Namun, apakah yang terjadi saat mereka
masuk SD? pernahkan anda menemukan murid SD yang belajar sambil bermain?
tentu tidak. Yang terjadi dikelas adalah murid duduk manis dan diam.
Sedangkan guru berdiri di depan kelas menjelaskan materi pelajaran.
Tidak ada lagi suasana bermain yang menyenangkan. Komunikasi hanya
berlangsung satu arah-guru mengajar dan murid belajar. Akibatnya rasa jenuh
pun datang, apalagi mulai beranjak di SMA rasa galau belajar semakin
kronis karna sudah 9 tahun belajar dengan sistem tersebut.

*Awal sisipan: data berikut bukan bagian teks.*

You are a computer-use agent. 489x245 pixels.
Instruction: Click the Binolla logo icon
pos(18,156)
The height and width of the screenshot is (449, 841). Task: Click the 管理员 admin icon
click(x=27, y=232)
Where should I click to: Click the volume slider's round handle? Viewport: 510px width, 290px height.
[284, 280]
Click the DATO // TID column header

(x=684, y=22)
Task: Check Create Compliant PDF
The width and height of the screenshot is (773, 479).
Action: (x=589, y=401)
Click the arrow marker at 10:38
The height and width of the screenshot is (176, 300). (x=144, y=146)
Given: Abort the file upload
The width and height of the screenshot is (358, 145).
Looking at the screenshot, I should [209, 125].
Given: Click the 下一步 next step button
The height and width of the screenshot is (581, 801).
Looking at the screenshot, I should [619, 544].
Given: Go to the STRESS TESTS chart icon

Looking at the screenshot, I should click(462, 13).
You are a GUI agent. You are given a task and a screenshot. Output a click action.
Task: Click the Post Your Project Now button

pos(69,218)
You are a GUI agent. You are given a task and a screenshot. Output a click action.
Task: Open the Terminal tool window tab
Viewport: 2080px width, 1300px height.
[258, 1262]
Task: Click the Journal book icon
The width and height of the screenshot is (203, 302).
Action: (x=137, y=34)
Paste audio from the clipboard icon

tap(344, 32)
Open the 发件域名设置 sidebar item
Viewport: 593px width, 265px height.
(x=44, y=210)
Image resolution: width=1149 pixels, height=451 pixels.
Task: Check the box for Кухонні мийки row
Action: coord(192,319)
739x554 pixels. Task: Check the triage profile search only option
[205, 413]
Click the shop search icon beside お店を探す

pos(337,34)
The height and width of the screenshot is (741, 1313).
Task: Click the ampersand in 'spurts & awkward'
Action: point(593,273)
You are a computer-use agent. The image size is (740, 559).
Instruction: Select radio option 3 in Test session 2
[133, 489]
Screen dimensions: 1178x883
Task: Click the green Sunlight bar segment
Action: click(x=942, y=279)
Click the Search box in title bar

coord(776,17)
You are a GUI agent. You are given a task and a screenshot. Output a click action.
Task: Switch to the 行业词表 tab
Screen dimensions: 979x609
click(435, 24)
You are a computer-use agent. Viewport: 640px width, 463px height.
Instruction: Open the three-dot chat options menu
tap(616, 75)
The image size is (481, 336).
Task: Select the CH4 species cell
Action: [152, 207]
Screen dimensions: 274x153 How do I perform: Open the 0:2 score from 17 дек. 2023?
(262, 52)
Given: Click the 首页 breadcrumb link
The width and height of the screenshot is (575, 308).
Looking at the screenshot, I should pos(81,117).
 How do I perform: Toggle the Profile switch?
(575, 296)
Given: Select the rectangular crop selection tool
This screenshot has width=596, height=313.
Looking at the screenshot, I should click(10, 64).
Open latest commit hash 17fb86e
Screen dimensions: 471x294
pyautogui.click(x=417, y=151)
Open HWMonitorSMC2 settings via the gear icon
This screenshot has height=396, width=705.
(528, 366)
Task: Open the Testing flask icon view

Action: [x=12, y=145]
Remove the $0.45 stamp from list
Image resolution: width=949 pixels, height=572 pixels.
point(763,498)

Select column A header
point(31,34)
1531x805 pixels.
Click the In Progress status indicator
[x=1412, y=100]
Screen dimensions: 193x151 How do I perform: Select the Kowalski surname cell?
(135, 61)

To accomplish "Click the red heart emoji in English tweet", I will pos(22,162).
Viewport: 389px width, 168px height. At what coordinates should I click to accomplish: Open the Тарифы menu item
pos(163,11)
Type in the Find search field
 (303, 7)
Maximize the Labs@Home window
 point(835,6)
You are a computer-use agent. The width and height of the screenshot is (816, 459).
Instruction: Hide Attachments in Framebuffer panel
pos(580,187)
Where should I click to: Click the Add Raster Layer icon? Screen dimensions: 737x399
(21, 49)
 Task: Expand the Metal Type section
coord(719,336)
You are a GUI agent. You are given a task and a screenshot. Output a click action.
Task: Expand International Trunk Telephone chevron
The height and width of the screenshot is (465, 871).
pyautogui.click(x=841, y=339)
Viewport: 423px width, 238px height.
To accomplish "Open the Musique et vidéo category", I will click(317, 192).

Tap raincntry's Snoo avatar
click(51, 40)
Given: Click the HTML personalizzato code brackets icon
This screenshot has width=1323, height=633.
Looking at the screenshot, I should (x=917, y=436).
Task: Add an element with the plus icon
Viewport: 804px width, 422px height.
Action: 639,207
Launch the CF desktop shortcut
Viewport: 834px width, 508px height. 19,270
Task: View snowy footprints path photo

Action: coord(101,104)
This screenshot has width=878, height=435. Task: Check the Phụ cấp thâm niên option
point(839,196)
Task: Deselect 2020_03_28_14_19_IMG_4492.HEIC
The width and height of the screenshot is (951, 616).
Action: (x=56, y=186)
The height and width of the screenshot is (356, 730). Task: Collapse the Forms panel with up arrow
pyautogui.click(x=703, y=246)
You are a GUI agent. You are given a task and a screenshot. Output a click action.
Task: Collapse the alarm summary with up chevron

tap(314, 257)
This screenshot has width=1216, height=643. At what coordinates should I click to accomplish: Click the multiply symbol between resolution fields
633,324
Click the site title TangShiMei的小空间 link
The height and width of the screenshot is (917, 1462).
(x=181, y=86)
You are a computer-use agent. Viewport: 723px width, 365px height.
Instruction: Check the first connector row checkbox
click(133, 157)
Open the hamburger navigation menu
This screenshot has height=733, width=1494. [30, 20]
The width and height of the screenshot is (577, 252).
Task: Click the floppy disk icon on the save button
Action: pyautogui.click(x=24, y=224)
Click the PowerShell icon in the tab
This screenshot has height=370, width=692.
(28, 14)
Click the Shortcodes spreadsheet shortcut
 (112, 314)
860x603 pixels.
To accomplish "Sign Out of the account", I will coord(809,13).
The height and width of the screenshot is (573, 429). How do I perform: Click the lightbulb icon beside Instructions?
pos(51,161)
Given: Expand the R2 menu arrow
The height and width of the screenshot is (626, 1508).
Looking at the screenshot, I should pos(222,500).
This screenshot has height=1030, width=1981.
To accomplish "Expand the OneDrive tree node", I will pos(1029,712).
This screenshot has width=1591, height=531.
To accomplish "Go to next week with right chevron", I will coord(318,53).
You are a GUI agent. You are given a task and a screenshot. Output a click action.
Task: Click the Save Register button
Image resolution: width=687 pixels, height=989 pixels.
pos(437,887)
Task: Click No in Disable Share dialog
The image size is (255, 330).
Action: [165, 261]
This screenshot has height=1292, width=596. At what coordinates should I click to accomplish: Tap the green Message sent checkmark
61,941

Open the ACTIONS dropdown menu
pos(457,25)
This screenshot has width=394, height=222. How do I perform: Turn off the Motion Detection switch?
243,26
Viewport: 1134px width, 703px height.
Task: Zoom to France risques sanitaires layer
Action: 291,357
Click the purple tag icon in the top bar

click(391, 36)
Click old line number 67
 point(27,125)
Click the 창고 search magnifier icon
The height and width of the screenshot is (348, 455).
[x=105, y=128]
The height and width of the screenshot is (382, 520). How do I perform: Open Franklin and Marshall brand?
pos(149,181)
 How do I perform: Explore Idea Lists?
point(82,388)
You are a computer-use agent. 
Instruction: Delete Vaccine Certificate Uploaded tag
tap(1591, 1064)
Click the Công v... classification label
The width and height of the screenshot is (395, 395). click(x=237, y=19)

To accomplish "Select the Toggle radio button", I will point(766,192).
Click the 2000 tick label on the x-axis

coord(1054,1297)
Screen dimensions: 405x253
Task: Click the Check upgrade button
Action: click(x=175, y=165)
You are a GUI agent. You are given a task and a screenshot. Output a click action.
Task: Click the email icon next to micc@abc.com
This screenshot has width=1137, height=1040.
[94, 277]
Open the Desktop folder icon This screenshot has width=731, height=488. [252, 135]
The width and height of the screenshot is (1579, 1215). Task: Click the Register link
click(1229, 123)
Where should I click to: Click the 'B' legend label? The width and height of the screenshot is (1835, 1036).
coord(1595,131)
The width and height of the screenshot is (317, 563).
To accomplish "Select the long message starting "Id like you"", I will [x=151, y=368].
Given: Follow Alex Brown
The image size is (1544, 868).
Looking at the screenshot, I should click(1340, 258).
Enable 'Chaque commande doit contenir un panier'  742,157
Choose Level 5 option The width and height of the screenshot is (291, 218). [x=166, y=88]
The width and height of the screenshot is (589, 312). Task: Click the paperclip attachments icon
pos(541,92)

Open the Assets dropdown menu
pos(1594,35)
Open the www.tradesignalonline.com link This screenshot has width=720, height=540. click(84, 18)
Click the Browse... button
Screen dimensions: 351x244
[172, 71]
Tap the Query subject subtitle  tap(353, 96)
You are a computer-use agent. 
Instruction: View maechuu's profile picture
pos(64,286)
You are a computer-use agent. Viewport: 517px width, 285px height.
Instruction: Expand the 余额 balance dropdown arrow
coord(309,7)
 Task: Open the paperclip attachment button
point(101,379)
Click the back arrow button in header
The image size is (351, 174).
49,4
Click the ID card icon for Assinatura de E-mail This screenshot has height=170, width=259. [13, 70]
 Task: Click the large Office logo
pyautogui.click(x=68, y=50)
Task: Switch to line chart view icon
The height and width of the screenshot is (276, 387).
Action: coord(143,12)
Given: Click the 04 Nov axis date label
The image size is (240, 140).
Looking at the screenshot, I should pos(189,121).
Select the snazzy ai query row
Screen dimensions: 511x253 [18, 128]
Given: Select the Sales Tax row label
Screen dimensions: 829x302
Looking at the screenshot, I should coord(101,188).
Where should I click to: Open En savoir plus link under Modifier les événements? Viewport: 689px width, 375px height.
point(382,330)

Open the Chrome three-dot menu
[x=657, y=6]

Ada banyak faktor yang berperan dalam
menentukan keberhasilan proses belajar. Hanya sayangnya selama ini orang
kurang menyadari hal ini. Dari sistem pembelajaran selama ini, yang
selalu dituntut dari murid adalah bahwa mereka harus bisa belajar dengan
baik dan mendapatkan nilai yang baik. Bila ternyata hasil belajarnya
kurang maksimal, biasanya yang disalahkan adalah si anak atau murid.
Mereka dianggap kurang serius atau kurang tekun belajar.
Faktor dominan yang menentukan keberhasilan proses belajar seperti dikatakan dalam buku “Born to be a Genius” karya Adi W. Gunawan
adalah dengan mengenal dan memahami bahwa setiap individu adalah unik
dengan gaya belajar yang berbeda satu dengan yang lain. Tidak ada gaya
belajar yang lebih unggul dari gaya belajar yang lainnya. Semua sama
uniknya dan semua sama berharganya. Kesulitan yang timbul selama ini
lebih disebabkan oleh gaya mengajar yang tidak sesuai dengan gaya
belajar. Dan yang lebih parah lagi adalah kalau anak sendiri tidak
mengenal gaya belajar mereka.
Kalau kita perhatikan yang terjadi di
dalam kelas, selain komunikasi yang hanya satu arah, di sana juga
terjadi ketidakcocokan antara gaya mengajar dan gaya belajar. Guru
cenderung hanya menggunakan satu cara saja dalam mengajar, yaitu gaya
visual. Guru mengajar dengan menggunakan media papan tulis (visual) dan
mengajar dengan menggunakan buku (visual). Murid belajar dengan
menggunakan buku (visual), mencatat (visual), mengerjakan tugas secara
tertulis (visual), dan mengerjakan tes juga secara tertulis (visual).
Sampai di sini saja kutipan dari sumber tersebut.